This story is almost beyond comprehension, for those of us of a certain age. Anyone, that is, old enough to remember the Evil Empire that was the Soviet Union.
Now, not even 20 years after the Soviet Union fell, to the delight of the free world, a former agent of one of its more feared and ruthless organizations, the KGB … seems interested in saving print journalism in England.
Really?
Really.
The former KGB man in question, Alexander Lebedev, is buying the Daily Independent, a nice but not particularly relevant and thoroughly unprofitable broadsheet English daily … for one pound.

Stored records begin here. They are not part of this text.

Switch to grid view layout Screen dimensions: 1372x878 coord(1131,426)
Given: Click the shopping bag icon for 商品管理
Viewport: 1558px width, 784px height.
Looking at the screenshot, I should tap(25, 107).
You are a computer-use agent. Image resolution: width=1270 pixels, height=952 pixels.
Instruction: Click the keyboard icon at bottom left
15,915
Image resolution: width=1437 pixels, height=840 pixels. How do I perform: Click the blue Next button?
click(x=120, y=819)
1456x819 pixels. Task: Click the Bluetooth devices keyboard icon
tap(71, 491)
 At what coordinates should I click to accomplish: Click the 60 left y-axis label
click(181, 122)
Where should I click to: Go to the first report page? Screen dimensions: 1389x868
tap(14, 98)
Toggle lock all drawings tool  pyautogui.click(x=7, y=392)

He already owns the London Evening Standard, the city’s PM newspaper for decades. And it is doing well since he took over and turned it into a free newspaper, making money on advertisers interested in rocketing circulation numbers.
This whole story verges on the unfathomable. Especially when we have the new owner talking about the importance of the print media. Yes. A KGB man.
To wit: “I do not treat newspapers as business,” Lebedev said. “I treat them as my responsibility.”
He added:
“I think newspapers are the only instrument which, through investigative reporting, can ferret out everything about international corruption.”
What the …?
And right about now, thousands of print journalists at hundreds of struggling newspapers in the Western World are saying, “Can this former Russian spy come buy us, too?”
Think about this, and you can see how he might have arrived at his conclusion that newspapers are … important.
He worked for the KGB, and the KGB did not hire stupid people. He also worked in London. He saw how powerful ideas can be, especially when they are allowed to ferment in the hothouse of a free press.
He came from a country where the media were toadies and lick-spittles. Derided by their own readers as undependable. Untrustworthy.
It’s possible to imagine such a man, who manages to make a few rubles in various business, after the Soviet breakup … might feel a bit nostalgic about British journalism and be interested in getting into it.
The New York Times has noticed, and like most everyone else looking at these developments … still wonders where the down side is. Lebedev values newspapers, believes in their First Amendment rights and responsibilities, apparently doesn’t interfere editorially …
So far, what he has done is save the Evening Standard and the Independent from extinction. No mogul in England could be bothered to do that. But Alexander Lebedev is all over this.
As a print guy, I know tens of thousands of journalists must have, over the past five years, welcomed the idea of Satan owning the newspaper — as long as the Prince of Darkness was willing to put out a decent product and not interfere in the news pages.
Alexander Lebedev may not have been much higher on the scale of evil, back in his KGB days. But for the hacks and editors at the Independent, given a reprieve from summary unemployment … let’s assume they’re thinking tovarich! when it comes to Alexander Lebedev about now.
1 response so far ↓
1 James // Mar 31, 2010 at 11:11 AM
Very interesting. Lebedev figures prominently in Alexander Litvinenko’s story – the former KGB agent that died of radiation poisoning in England a few years back. I suggest ‘Death of a Dissident: The Poisoning of Alexander Litvinenko and the Return of the KGB.’ by Litvinenko’s wife and a friend of his for more insight. If I recall correctly, Lebedev was one of the movers and shakers in Russia’s new class of capitalist entrepreneurs that basically moved in and took over a number of Russian industries when they were becoming ‘privatized’ in the early-mid ’90s. Amazing that he’s the new Savior of Free Print Media (no pun intended).